New mothers have to get it right only 50% of the time to for a secure attachment with the baby.

A mother responding to her crying infant immediately causes a bond called as a ‘secure attachment’ between the mother and baby. This is what is necessary for a mother to form a lasting attachment with her child; but this myth was recently debunked, reported the DailyMail.

A research conducted by a team at Lehigh University in Bethelem, Pennsylvania revealed that it is not how quickly the mother responds to the cries but rather the degree of response is what matters. Immediately holding the baby but not calming and reassuring the baby will not be effective. The mother must cradle the baby and soothe him/her chest-to-chest till the baby is calm.

Furthermore, the study also revealed that mothers have to succeed only 50% of the time for a bond to form between mother and child. The results of this study would come as a sign of relief to low-income family who struggle to balance family and work life.

A ‘secure attachment’ is a bond that allows baby to feel comforted and secure with their primary caregiver. And this bond is important as it is critical to the child’s future emotional development. The study proved that sensitivity (responding promptly) is not key to developing the attachment.

This study, which was published in the journal ‘Child Development’, examined 80 pairs of mothers and infants from low socioeconomic status. The babies were around 4.5 months old at the time of commencement of the study and followed their progress till 12 months.

They observed how the mothers responded to the babies, both when they cried and didn’t cry during recorded sessions at their homes. It was then determined that securing base provision was eight times more effective than securing attachment through sensitivity.
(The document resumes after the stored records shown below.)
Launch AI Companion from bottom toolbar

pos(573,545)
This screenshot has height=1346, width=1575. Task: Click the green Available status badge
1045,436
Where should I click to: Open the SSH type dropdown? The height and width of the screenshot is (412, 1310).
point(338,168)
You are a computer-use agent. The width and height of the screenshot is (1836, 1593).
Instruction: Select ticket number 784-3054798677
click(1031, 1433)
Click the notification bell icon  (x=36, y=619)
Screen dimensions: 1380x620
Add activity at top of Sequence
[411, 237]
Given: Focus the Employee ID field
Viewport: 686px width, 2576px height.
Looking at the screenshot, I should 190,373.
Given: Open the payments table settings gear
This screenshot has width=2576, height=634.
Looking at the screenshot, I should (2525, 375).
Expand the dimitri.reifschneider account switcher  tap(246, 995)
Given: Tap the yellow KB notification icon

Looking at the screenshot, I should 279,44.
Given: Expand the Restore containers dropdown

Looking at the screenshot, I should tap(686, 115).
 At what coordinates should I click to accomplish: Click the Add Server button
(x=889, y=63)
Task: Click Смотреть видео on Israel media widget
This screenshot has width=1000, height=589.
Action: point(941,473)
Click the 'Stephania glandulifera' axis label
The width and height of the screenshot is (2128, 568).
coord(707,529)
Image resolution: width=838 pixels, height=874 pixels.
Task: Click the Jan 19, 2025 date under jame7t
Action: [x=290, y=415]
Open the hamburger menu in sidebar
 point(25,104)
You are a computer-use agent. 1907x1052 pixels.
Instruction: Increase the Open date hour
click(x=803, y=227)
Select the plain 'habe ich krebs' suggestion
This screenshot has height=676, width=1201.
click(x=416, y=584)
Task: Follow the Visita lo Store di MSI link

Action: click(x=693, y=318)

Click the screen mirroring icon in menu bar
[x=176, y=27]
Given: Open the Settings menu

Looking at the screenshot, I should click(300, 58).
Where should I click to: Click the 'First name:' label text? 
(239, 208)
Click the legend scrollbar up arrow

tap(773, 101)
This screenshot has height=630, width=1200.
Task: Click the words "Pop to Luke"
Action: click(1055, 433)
“What we found was that what really matters is not really so much that moment-to-moment matching between what the baby's cue is and how the parent responds,” said lead author Dr Susan Woodhouse, an associate professor at Lehigh University.

“What really matters is in the end, does the parent get the job done - both when a baby needs to connect, and when a baby needs to explore?” added Dr Woodhouse.

She also said that the findings prove that you don’t have to do it right 100% of the time. Babies are very forgiving and getting it right only sometimes is sufficient.

You don’t have to be perfect, just good enough for the baby.